Your assignment
All the lines below need to be output exactly, apart from any images.
───── Provided material
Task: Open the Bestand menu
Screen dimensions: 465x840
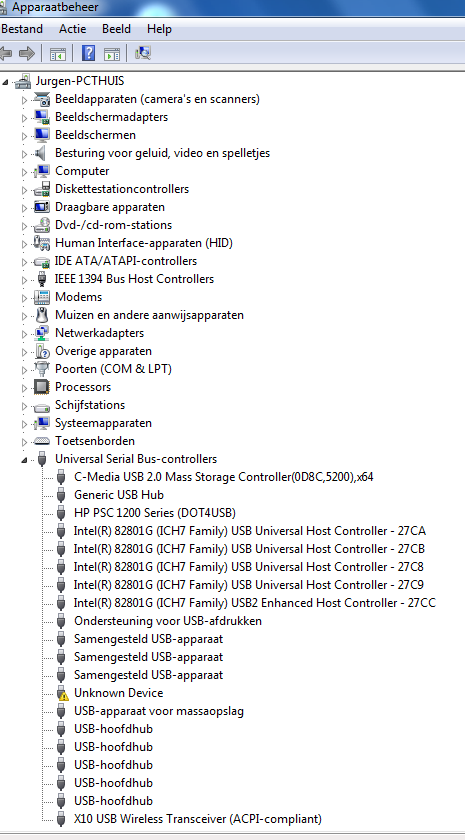Action: point(22,29)
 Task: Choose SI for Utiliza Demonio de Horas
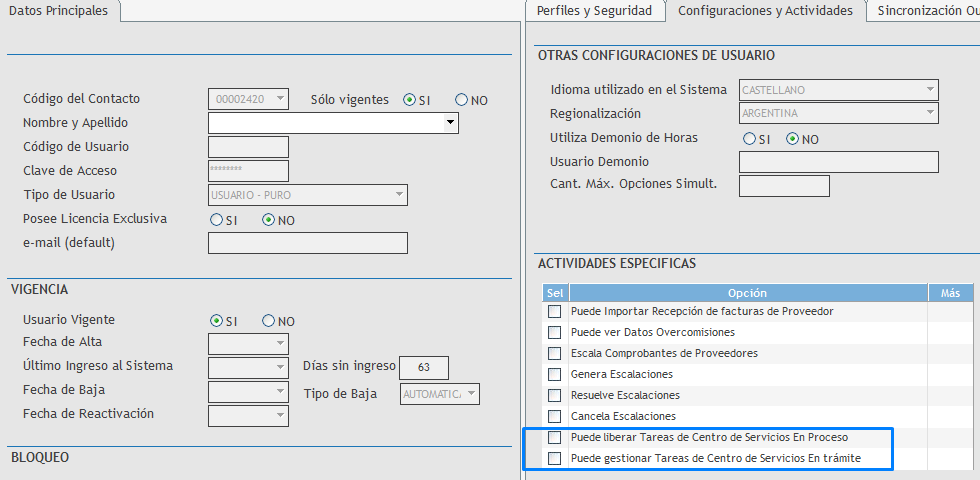coord(748,139)
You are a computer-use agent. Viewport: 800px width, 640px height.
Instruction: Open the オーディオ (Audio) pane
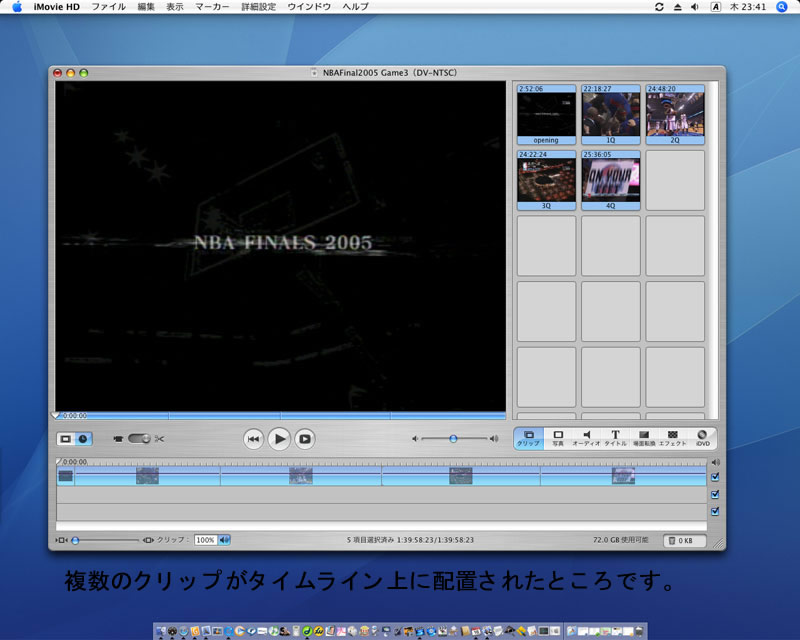586,438
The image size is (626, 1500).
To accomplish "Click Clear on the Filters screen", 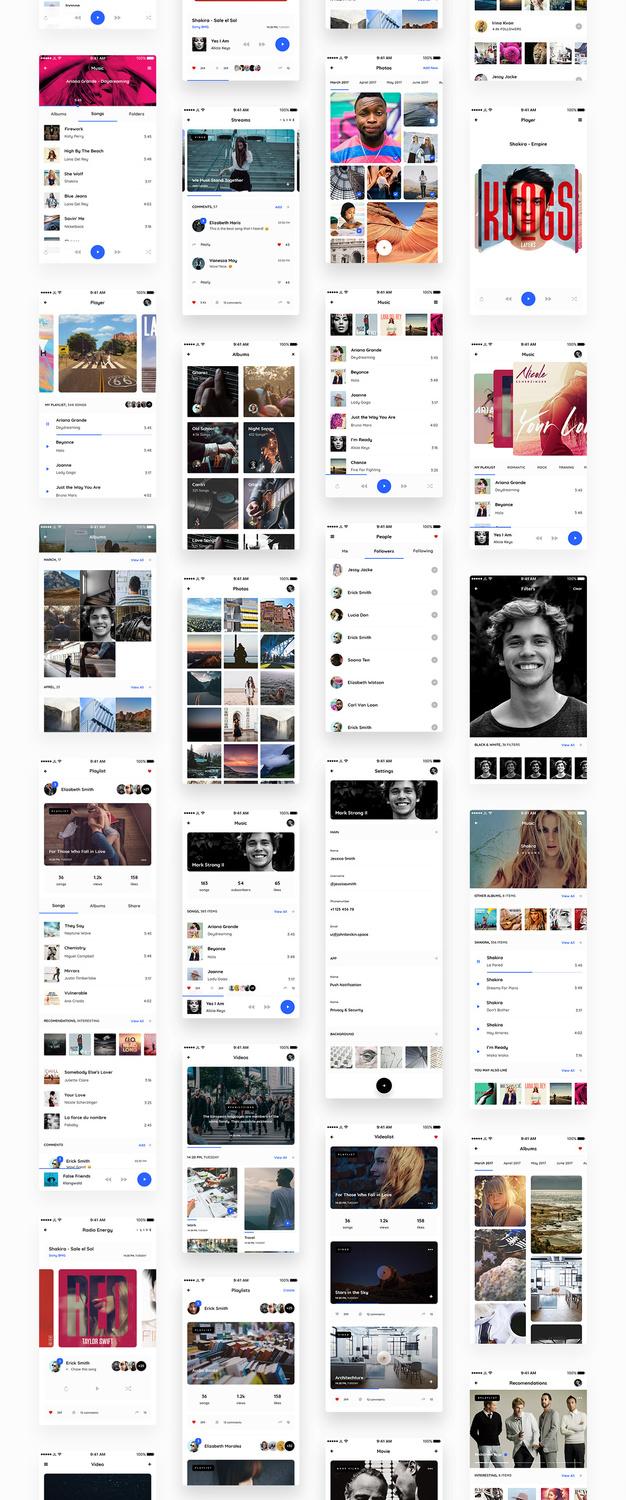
──────────
Solution below
Task: Open the Bestand menu
Screen dimensions: 465x840
Action: point(22,29)
 Task: Choose SI for Utiliza Demonio de Horas
coord(748,139)
You are a computer-use agent. Viewport: 800px width, 640px height.
Instruction: Open the オーディオ (Audio) pane
586,438
The image size is (626, 1500).
To accomplish "Click Clear on the Filters screen", 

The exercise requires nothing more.